---------- Provided text ----------
McVety contends that Sun Valley’s contract was not substantially completed on November 26,1974, because Sun Valley was performing work on the water improvements in January 1975 and also because one portion of the water system, the installation of water meter boxes, was never completed.

The work which was done in January 1975, was not, in our opinion sufficient to show that the improvements under Sun Valley’s contract were not substantially completed on the date of the City’s acceptance. Two fire hydrants were relocated by Sun Valley because Grady’s engineer had originally designated the wrong spot for their installation. This work cannot be considered as extending the lien claim period because the hydrants were installed prior to November 26, 1974 and their original improper location was not Sun Valley’s fault. Similarly, repairwork in January by Sun Valley on previously installed water and sewer lines which were broken by other contractors cannot be used to extend the limitations period.

With respect to the installation of the water meter boxes, the evidence indicates that a meter box is not installed until construction on a house has begun. At the time of the City’s acceptance approximately 149 boxes had been delivered to the site and six or eight of them had been installed in homes on which construction had started. Moreover, installation of the boxes was not expressly provided for under the contract. The anticipated labor charges for their installation was $600 to $700, a minimal sum in comparison to the total contract price. Because of these factors we are convinced that the installation of the meter boxes was so trivial in comparison to the entire contract that the water project was substantially complete without it.
---------- Dataset content ----------
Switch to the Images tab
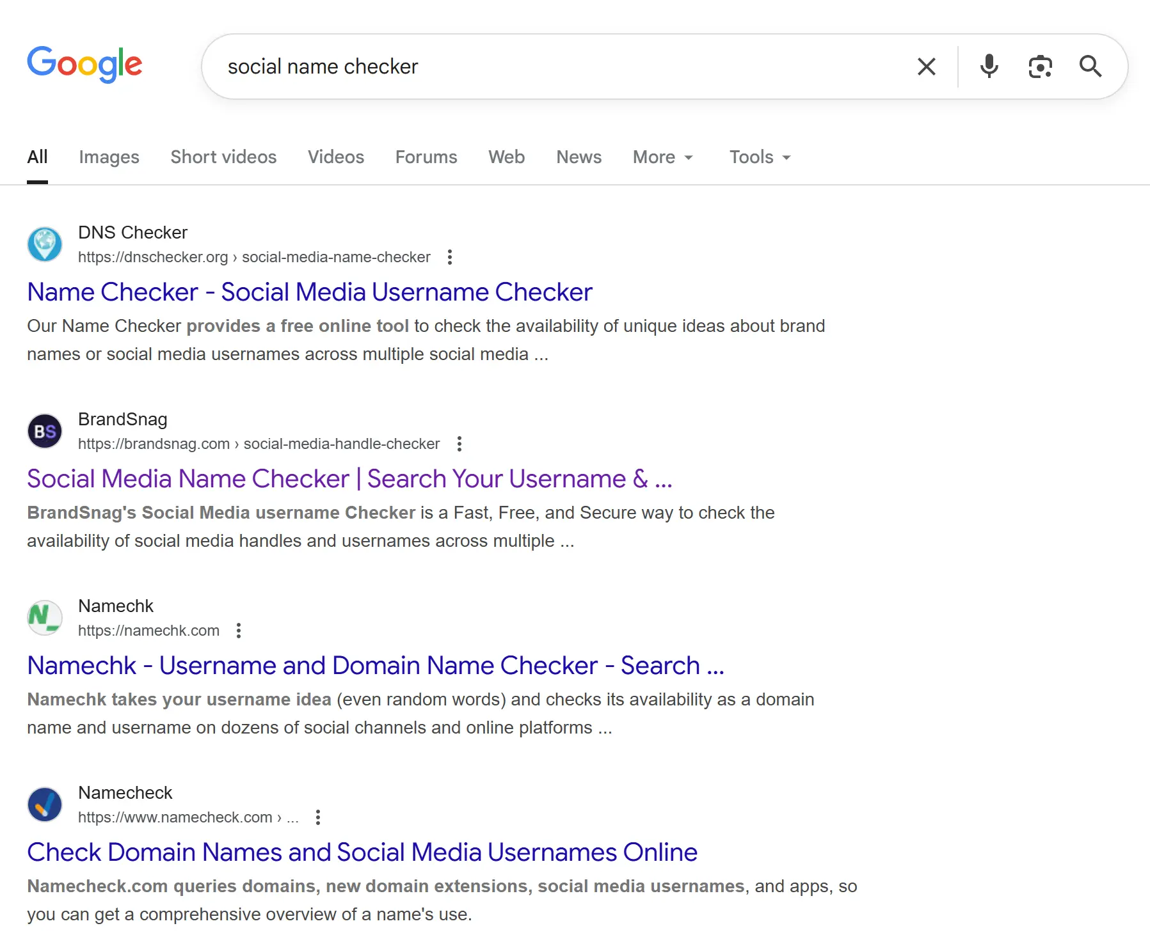pos(109,157)
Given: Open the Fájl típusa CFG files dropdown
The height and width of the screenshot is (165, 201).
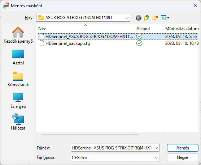Looking at the screenshot, I should tap(115, 158).
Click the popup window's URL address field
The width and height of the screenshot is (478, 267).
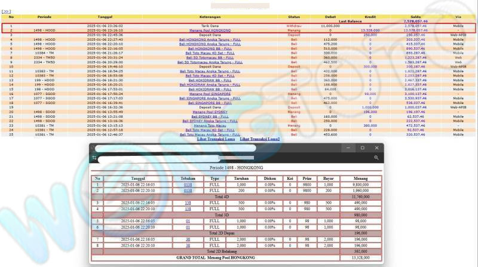point(233,158)
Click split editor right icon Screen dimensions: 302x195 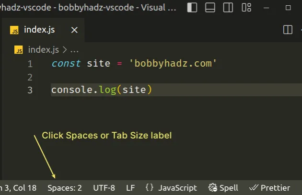[x=288, y=30]
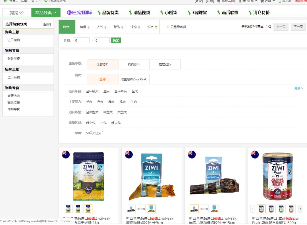307x225 pixels.
Task: Toggle 价格 ascending price sort
Action: click(152, 27)
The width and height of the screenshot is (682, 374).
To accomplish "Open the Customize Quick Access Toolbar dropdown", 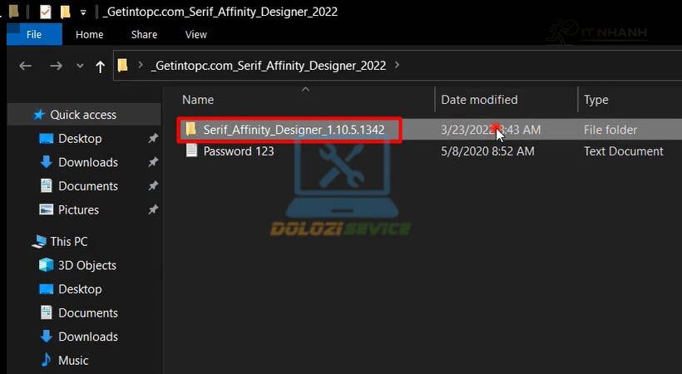I will pyautogui.click(x=83, y=12).
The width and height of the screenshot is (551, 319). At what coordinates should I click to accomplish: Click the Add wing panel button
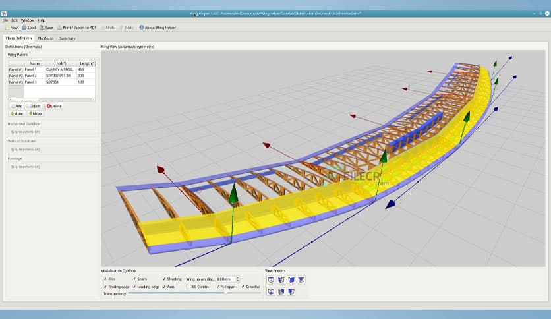[17, 106]
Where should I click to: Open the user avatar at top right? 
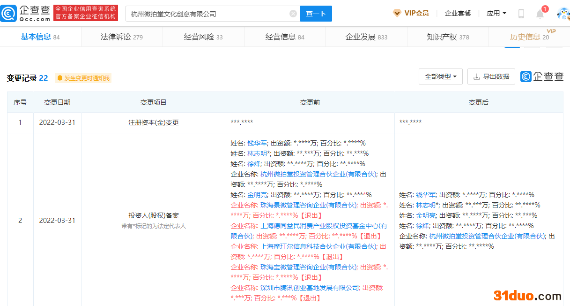[x=563, y=14]
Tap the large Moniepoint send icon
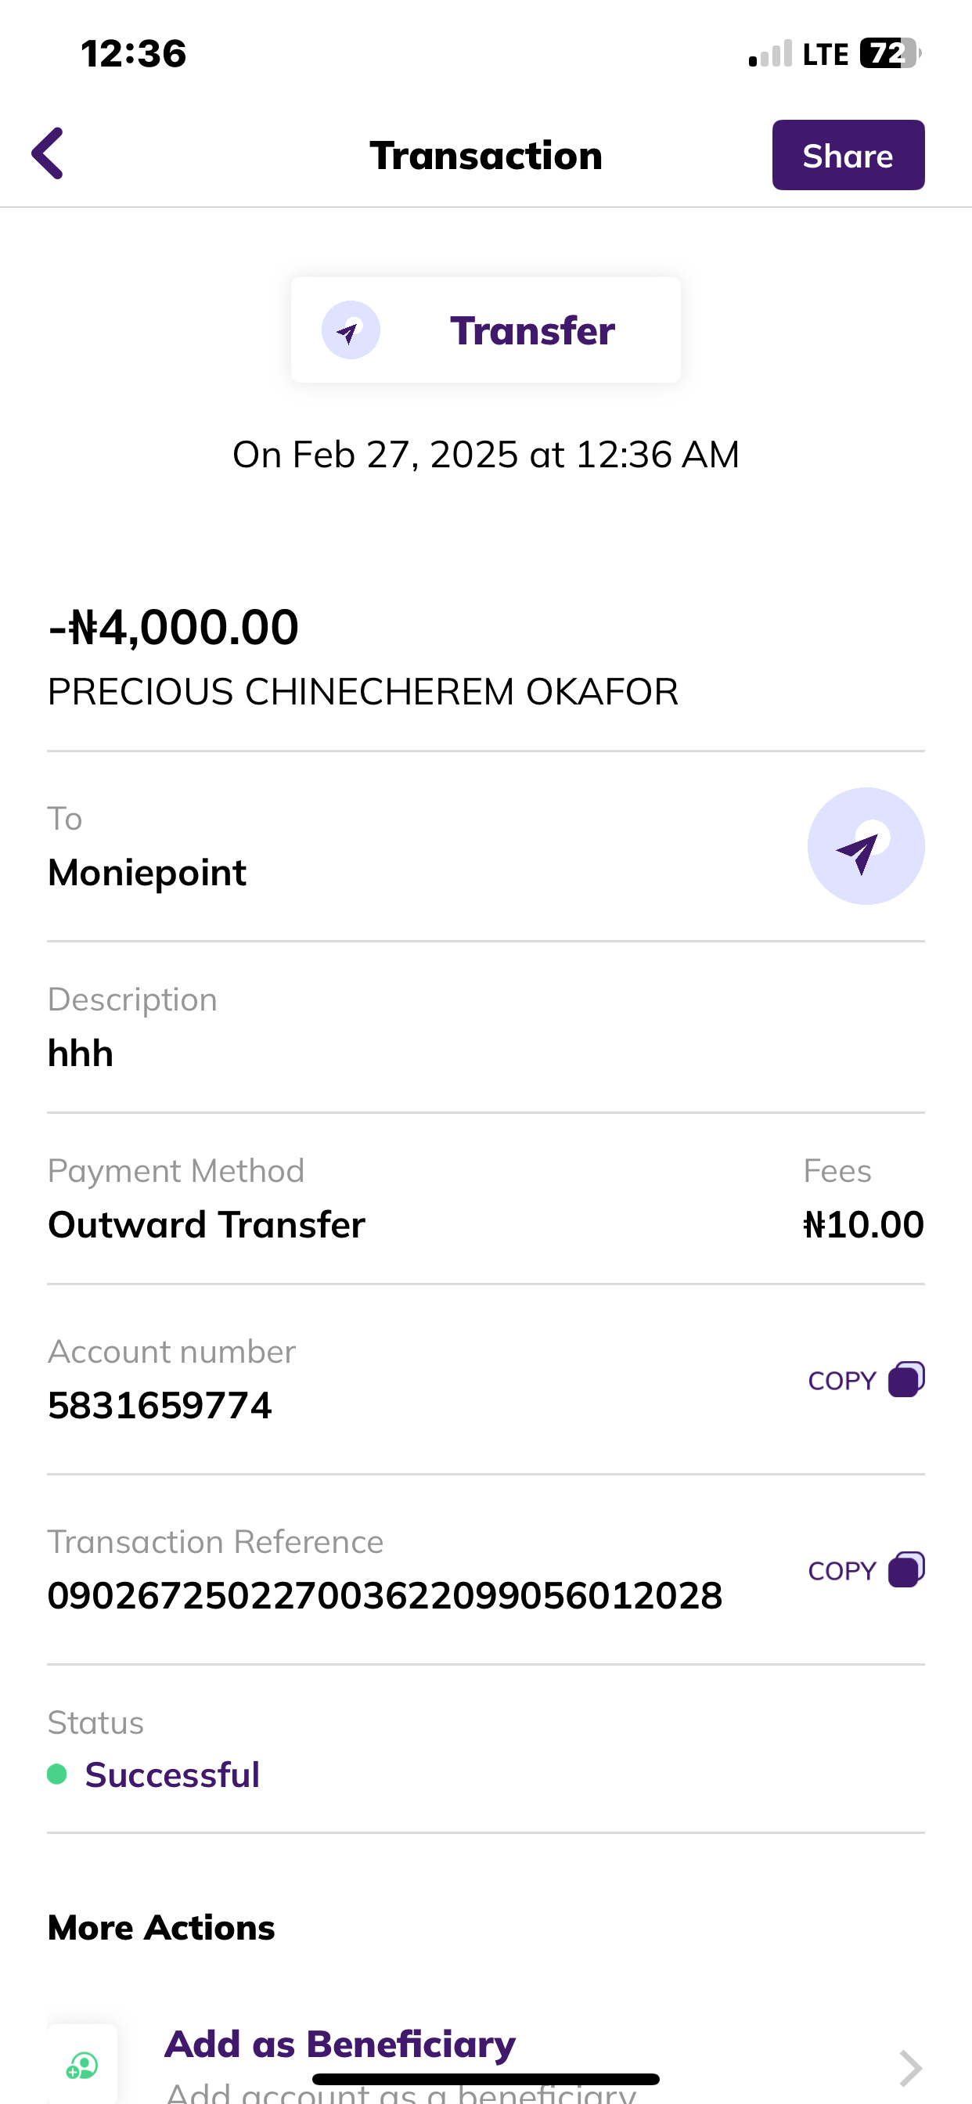 (865, 846)
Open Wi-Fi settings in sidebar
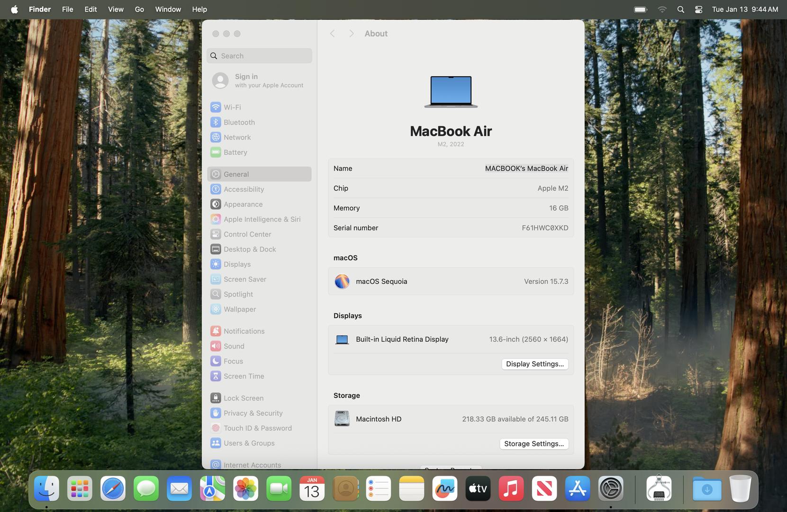This screenshot has height=512, width=787. 232,107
----------
Work to complete ▸
1: Answer these questions using the passage on Sun Valley's contract:
(a) Why did Sun Valley relocate two fire hydrants?
(b) About how many meter boxes had been delivered to the site when the City accepted the work?
(c) What were the anticipated labor charges for installing the meter boxes?
2: Repeat the passage on Sun Valley's contract from "McVety contends that" to "was never completed.".
3: Go on with the court opinion on Sun Valley's contract from where it stops.

Answers for this exercise ▸
1:
(a) Grady's engineer had originally designated the wrong spot for their installation.
(b) Approximately 149.
(c) $600 to $700.

2:
McVety contends that Sun Valley’s contract was not substantially completed on November 26,1974, because Sun Valley was performing work on the water improvements in January 1975 and also because one portion of the water system, the installation of water meter boxes, was never completed.

3:
“Ordinarily, furnishing an article or performing a service trivial in character is not sufficient to extend the time for claiming a lien or to revive an expired lien, where the article is furnished or the service rendered after a substantial completion of the contract, and the article is not expressly required by the terms thereof.” Gem State Lumber Co. v. Whitty, 37 Idaho 489, 499, 217 P. 1027, 1030 (1923). (Emphasis added.)

Since the undisputed evidence shows that the water and sewer improvements were substantially completed prior to the City’s acceptance on November 26, 1974, and that work done subsequent thereto was so trivial in character that it did not extend the limitations period, we hold that plaintiff’s lien claim was not timely and summary judgment was correctly granted in favor of the defendants.

Plaintiff also contends that the trial court erred in granting Grady’s motion for protective order “and in precluding McVety from deposing Don Grady.” The contention that plaintiff was “precluded” from deposing Don Grady, president of the defendant Don Grady Homes, Inc., is unwarranted. The protective order sought by Grady pursuant to Rule 26(c), Arizona Rules of Civil Procedure, 16 A.R.S. and granted by the court, protected Don Grady from having to produce certain documents at his deposition. No error has been assigned to this portion of the court’s ruling. Plaintiff was not, therefore, prohibited from deposing Don Grady. We find no error.

Judgment affirmed.

EUBANK, and JACOBSON, JJ., concurring.

. Applewhite Mortgage & Investment Company and John C. Ellinwood were also made parties to the action for the purpose of determining whether a deed of trust and assignment of rents on the subdivision were inferior to the plaintiff’s lien.

. A.R.S. § 33-993(A) states in part:

“In order to impress and secure the lien provided for in this article, every original contractor, within ninety days, and every other person claiming the benefits of this article, within sixty days after the completion of a building, structure or improvement, or any alteration or repair thereof, shall make duplicate copies of a notice and claim of lien and record one copy with the county recorder of the county in which the property or some part thereof is located, and within a reasonable time thereafter serve the remaining copy upon the owner of the building, structure or improvement, if he can be found within the county. . . ”

. There is some dispute as to whether the improvements contracted for between McVety and Grady were the subject of one or two contracts. Because of our resolution of the issues herein it is unnecessary to reach this question.